Your task: Output the records that follow exactly as they are written.

Dataset entries:
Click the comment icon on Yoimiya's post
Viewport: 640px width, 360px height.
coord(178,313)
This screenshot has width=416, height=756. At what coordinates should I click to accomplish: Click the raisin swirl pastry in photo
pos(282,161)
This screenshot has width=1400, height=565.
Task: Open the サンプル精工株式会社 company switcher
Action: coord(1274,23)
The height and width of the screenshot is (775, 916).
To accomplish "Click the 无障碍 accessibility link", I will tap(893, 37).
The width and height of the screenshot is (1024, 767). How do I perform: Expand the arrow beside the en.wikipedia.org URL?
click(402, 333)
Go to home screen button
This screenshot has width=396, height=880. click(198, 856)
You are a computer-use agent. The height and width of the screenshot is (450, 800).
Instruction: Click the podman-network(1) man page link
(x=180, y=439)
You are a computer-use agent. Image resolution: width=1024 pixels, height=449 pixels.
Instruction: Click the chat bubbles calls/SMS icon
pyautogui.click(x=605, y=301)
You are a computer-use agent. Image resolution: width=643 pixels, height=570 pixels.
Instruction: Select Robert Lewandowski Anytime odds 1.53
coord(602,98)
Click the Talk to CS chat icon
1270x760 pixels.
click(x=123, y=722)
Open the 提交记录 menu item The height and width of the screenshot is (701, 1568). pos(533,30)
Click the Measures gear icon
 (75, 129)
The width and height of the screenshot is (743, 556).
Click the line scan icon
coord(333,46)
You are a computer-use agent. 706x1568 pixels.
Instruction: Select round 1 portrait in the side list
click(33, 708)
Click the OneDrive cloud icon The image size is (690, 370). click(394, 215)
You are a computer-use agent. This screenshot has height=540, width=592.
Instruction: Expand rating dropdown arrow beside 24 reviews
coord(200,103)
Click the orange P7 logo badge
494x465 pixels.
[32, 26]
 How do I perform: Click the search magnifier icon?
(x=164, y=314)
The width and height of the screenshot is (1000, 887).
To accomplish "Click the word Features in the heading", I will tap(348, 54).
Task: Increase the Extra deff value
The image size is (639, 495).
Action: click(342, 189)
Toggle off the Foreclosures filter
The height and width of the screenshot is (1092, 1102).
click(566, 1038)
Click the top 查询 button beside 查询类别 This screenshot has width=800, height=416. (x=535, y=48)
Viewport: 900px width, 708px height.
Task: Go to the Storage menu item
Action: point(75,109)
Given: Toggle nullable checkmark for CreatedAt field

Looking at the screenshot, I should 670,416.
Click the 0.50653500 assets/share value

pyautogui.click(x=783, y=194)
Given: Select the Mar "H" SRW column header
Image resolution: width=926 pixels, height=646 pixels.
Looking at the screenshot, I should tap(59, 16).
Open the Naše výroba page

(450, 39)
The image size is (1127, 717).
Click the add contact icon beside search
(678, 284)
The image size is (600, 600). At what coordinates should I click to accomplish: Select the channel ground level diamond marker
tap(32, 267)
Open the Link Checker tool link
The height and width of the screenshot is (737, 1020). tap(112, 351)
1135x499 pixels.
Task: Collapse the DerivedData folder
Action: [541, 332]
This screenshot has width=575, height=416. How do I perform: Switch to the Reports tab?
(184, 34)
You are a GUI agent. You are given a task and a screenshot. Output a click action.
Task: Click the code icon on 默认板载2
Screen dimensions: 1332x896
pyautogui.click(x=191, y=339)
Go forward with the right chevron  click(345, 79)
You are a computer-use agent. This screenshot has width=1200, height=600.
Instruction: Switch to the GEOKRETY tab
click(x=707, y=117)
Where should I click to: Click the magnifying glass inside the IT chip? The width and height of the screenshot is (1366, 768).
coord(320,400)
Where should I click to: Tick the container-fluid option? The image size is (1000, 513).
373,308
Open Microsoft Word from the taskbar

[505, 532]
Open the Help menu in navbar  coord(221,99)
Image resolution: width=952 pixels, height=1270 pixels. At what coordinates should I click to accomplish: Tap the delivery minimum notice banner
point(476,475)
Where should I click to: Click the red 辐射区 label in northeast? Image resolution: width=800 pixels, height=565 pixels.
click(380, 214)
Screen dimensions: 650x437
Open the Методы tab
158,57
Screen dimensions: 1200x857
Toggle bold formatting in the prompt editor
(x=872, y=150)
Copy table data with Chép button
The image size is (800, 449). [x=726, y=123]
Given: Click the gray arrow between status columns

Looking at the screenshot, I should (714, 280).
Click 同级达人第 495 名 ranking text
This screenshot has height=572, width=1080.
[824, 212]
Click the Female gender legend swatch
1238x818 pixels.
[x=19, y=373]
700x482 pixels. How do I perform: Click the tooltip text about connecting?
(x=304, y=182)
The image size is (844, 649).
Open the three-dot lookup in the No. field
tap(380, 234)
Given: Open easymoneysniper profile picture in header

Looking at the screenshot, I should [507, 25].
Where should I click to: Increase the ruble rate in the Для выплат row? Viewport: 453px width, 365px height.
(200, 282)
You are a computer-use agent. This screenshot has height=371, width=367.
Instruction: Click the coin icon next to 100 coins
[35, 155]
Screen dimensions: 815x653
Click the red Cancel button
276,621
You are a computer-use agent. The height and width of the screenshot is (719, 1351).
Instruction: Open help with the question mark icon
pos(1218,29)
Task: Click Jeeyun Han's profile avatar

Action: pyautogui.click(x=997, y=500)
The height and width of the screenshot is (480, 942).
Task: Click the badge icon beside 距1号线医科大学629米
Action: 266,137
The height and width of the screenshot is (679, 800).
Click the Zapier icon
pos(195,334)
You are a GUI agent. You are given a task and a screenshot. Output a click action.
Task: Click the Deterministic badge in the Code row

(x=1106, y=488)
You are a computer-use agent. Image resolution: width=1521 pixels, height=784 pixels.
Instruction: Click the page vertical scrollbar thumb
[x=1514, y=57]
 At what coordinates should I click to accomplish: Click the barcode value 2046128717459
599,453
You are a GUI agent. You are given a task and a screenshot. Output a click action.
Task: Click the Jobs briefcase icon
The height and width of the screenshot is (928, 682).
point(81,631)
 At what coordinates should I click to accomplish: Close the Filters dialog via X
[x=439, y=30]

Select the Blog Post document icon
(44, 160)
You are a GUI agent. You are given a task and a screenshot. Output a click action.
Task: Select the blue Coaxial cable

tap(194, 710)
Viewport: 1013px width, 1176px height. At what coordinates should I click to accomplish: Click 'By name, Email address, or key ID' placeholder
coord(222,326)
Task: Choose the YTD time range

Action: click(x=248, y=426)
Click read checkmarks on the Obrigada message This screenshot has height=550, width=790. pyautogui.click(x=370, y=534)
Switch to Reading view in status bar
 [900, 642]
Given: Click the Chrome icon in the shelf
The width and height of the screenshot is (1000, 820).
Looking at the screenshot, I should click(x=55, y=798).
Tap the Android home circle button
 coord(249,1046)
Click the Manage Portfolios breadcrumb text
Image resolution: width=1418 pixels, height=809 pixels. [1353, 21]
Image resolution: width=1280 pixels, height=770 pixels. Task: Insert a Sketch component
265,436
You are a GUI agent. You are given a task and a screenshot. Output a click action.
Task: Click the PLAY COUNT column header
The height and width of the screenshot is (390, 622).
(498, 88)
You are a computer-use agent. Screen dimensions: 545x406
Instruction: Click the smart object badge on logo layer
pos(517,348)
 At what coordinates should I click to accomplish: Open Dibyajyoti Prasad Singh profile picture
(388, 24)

Written solution:
Click the comment icon on Yoimiya's post
Viewport: 640px width, 360px height.
coord(178,313)
This screenshot has width=416, height=756. At what coordinates should I click to accomplish: Click the raisin swirl pastry in photo
pos(282,161)
This screenshot has width=1400, height=565.
Task: Open the サンプル精工株式会社 company switcher
Action: coord(1274,23)
The height and width of the screenshot is (775, 916).
To accomplish "Click the 无障碍 accessibility link", I will tap(893, 37).
The width and height of the screenshot is (1024, 767). How do I perform: Expand the arrow beside the en.wikipedia.org URL?
click(402, 333)
Go to home screen button
This screenshot has width=396, height=880. click(198, 856)
You are a computer-use agent. The height and width of the screenshot is (450, 800).
Instruction: Click the podman-network(1) man page link
(x=180, y=439)
You are a computer-use agent. Image resolution: width=1024 pixels, height=449 pixels.
Instruction: Click the chat bubbles calls/SMS icon
pyautogui.click(x=605, y=301)
You are a computer-use agent. Image resolution: width=643 pixels, height=570 pixels.
Instruction: Select Robert Lewandowski Anytime odds 1.53
coord(602,98)
Click the Talk to CS chat icon
1270x760 pixels.
click(x=123, y=722)
Open the 提交记录 menu item The height and width of the screenshot is (701, 1568). pos(533,30)
Click the Measures gear icon
 (75, 129)
The width and height of the screenshot is (743, 556).
Click the line scan icon
coord(333,46)
You are a computer-use agent. 706x1568 pixels.
Instruction: Select round 1 portrait in the side list
click(33, 708)
Click the OneDrive cloud icon The image size is (690, 370). click(394, 215)
You are a computer-use agent. This screenshot has height=540, width=592.
Instruction: Expand rating dropdown arrow beside 24 reviews
coord(200,103)
Click the orange P7 logo badge
494x465 pixels.
[32, 26]
 How do I perform: Click the search magnifier icon?
(x=164, y=314)
The width and height of the screenshot is (1000, 887).
To accomplish "Click the word Features in the heading", I will tap(348, 54).
Task: Increase the Extra deff value
The image size is (639, 495).
Action: click(342, 189)
Toggle off the Foreclosures filter
The height and width of the screenshot is (1092, 1102).
click(566, 1038)
Click the top 查询 button beside 查询类别 This screenshot has width=800, height=416. (x=535, y=48)
Viewport: 900px width, 708px height.
Task: Go to the Storage menu item
Action: point(75,109)
Given: Toggle nullable checkmark for CreatedAt field

Looking at the screenshot, I should 670,416.
Click the 0.50653500 assets/share value

pyautogui.click(x=783, y=194)
Given: Select the Mar "H" SRW column header
Image resolution: width=926 pixels, height=646 pixels.
Looking at the screenshot, I should tap(59, 16).
Open the Naše výroba page

(450, 39)
The image size is (1127, 717).
Click the add contact icon beside search
(678, 284)
The image size is (600, 600). At what coordinates should I click to accomplish: Select the channel ground level diamond marker
tap(32, 267)
Open the Link Checker tool link
The height and width of the screenshot is (737, 1020). tap(112, 351)
1135x499 pixels.
Task: Collapse the DerivedData folder
Action: [541, 332]
This screenshot has width=575, height=416. How do I perform: Switch to the Reports tab?
(184, 34)
You are a GUI agent. You are given a task and a screenshot. Output a click action.
Task: Click the code icon on 默认板载2
Screen dimensions: 1332x896
pyautogui.click(x=191, y=339)
Go forward with the right chevron  click(345, 79)
You are a computer-use agent. This screenshot has width=1200, height=600.
Instruction: Switch to the GEOKRETY tab
click(x=707, y=117)
Where should I click to: Click the magnifying glass inside the IT chip? The width and height of the screenshot is (1366, 768).
coord(320,400)
Where should I click to: Tick the container-fluid option? The image size is (1000, 513).
373,308
Open Microsoft Word from the taskbar

[505, 532]
Open the Help menu in navbar  coord(221,99)
Image resolution: width=952 pixels, height=1270 pixels. At what coordinates should I click to accomplish: Tap the delivery minimum notice banner
point(476,475)
Where should I click to: Click the red 辐射区 label in northeast? Image resolution: width=800 pixels, height=565 pixels.
click(380, 214)
Screen dimensions: 650x437
Open the Методы tab
158,57
Screen dimensions: 1200x857
Toggle bold formatting in the prompt editor
(x=872, y=150)
Copy table data with Chép button
The image size is (800, 449). [x=726, y=123]
Given: Click the gray arrow between status columns

Looking at the screenshot, I should (714, 280).
Click 同级达人第 495 名 ranking text
This screenshot has height=572, width=1080.
[824, 212]
Click the Female gender legend swatch
1238x818 pixels.
[x=19, y=373]
700x482 pixels. How do I perform: Click the tooltip text about connecting?
(x=304, y=182)
The image size is (844, 649).
Open the three-dot lookup in the No. field
tap(380, 234)
Given: Open easymoneysniper profile picture in header

Looking at the screenshot, I should [507, 25].
Where should I click to: Increase the ruble rate in the Для выплат row? Viewport: 453px width, 365px height.
(200, 282)
You are a computer-use agent. This screenshot has height=371, width=367.
Instruction: Click the coin icon next to 100 coins
[35, 155]
Screen dimensions: 815x653
Click the red Cancel button
276,621
You are a computer-use agent. The height and width of the screenshot is (719, 1351).
Instruction: Open help with the question mark icon
pos(1218,29)
Task: Click Jeeyun Han's profile avatar

Action: pyautogui.click(x=997, y=500)
The height and width of the screenshot is (480, 942).
Task: Click the badge icon beside 距1号线医科大学629米
Action: 266,137
The height and width of the screenshot is (679, 800).
Click the Zapier icon
pos(195,334)
You are a GUI agent. You are given a task and a screenshot. Output a click action.
Task: Click the Deterministic badge in the Code row

(x=1106, y=488)
You are a computer-use agent. Image resolution: width=1521 pixels, height=784 pixels.
Instruction: Click the page vertical scrollbar thumb
[x=1514, y=57]
 At what coordinates should I click to accomplish: Click the barcode value 2046128717459
599,453
You are a GUI agent. You are given a task and a screenshot. Output a click action.
Task: Click the Jobs briefcase icon
The height and width of the screenshot is (928, 682).
point(81,631)
 At what coordinates should I click to accomplish: Close the Filters dialog via X
[x=439, y=30]

Select the Blog Post document icon
(44, 160)
You are a GUI agent. You are given a task and a screenshot. Output a click action.
Task: Select the blue Coaxial cable

tap(194, 710)
Viewport: 1013px width, 1176px height. At what coordinates should I click to accomplish: Click 'By name, Email address, or key ID' placeholder
coord(222,326)
Task: Choose the YTD time range

Action: click(x=248, y=426)
Click read checkmarks on the Obrigada message This screenshot has height=550, width=790. pyautogui.click(x=370, y=534)
Switch to Reading view in status bar
 [900, 642]
Given: Click the Chrome icon in the shelf
The width and height of the screenshot is (1000, 820).
Looking at the screenshot, I should click(x=55, y=798).
Tap the Android home circle button
 coord(249,1046)
Click the Manage Portfolios breadcrumb text
Image resolution: width=1418 pixels, height=809 pixels. [1353, 21]
Image resolution: width=1280 pixels, height=770 pixels. Task: Insert a Sketch component
265,436
You are a GUI agent. You are given a task and a screenshot. Output a click action.
Task: Click the PLAY COUNT column header
The height and width of the screenshot is (390, 622).
(498, 88)
You are a computer-use agent. Screen dimensions: 545x406
Instruction: Click the smart object badge on logo layer
pos(517,348)
 At what coordinates should I click to accomplish: Open Dibyajyoti Prasad Singh profile picture
(388, 24)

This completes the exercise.